=== Data supplied ===
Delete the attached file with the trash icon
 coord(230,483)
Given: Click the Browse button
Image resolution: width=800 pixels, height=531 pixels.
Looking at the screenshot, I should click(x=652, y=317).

=== Activity ===
Each record is to be retyped exactly as written.

=== Written solution ===
Delete the attached file with the trash icon
 coord(230,483)
Given: Click the Browse button
Image resolution: width=800 pixels, height=531 pixels.
Looking at the screenshot, I should click(x=652, y=317).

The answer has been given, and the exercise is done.